To do:
Return the data word for word, beginning at the line that contains "Task: Collapse the" and stopping after the last line of the data. Leave the pictures out.

===== Entries

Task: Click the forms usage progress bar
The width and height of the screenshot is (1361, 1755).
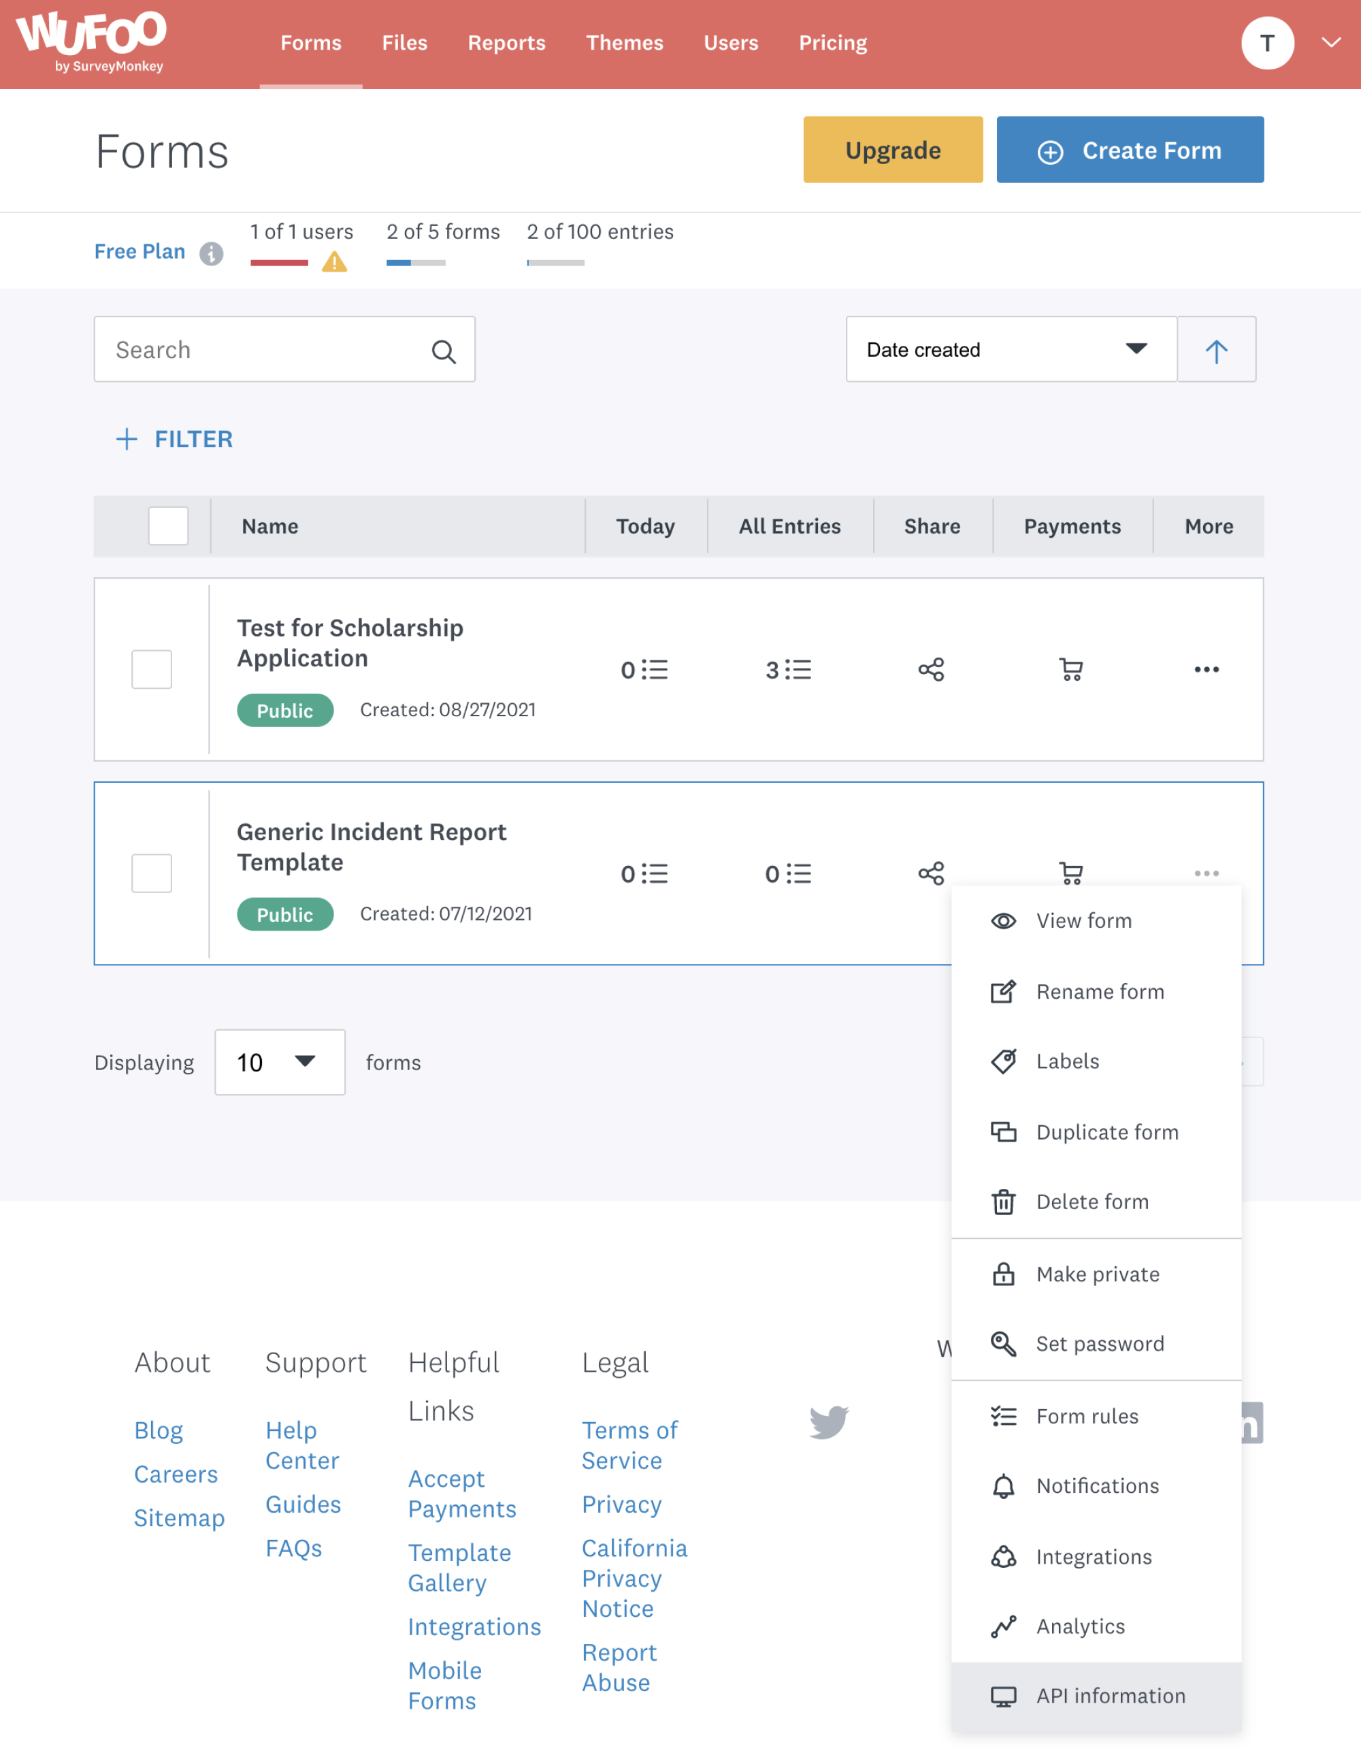Action: point(415,263)
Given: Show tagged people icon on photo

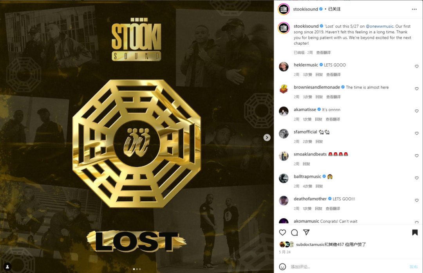Looking at the screenshot, I should [7, 267].
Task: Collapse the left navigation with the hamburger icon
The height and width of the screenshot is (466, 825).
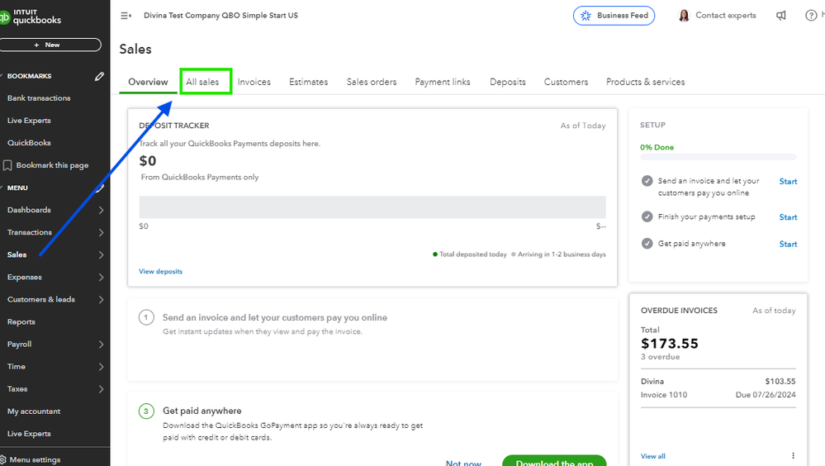Action: pyautogui.click(x=126, y=16)
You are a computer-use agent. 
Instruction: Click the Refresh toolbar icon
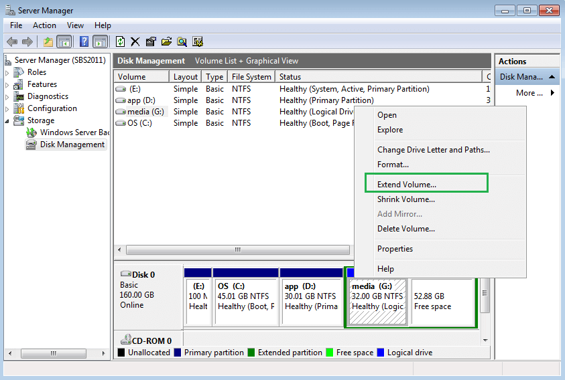coord(120,41)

==========

Finished task:
Task: Collapse the left navigation with the hamburger icon
The height and width of the screenshot is (466, 825).
Action: pyautogui.click(x=126, y=16)
You are a computer-use agent. 
Instruction: Click the Refresh toolbar icon
coord(120,41)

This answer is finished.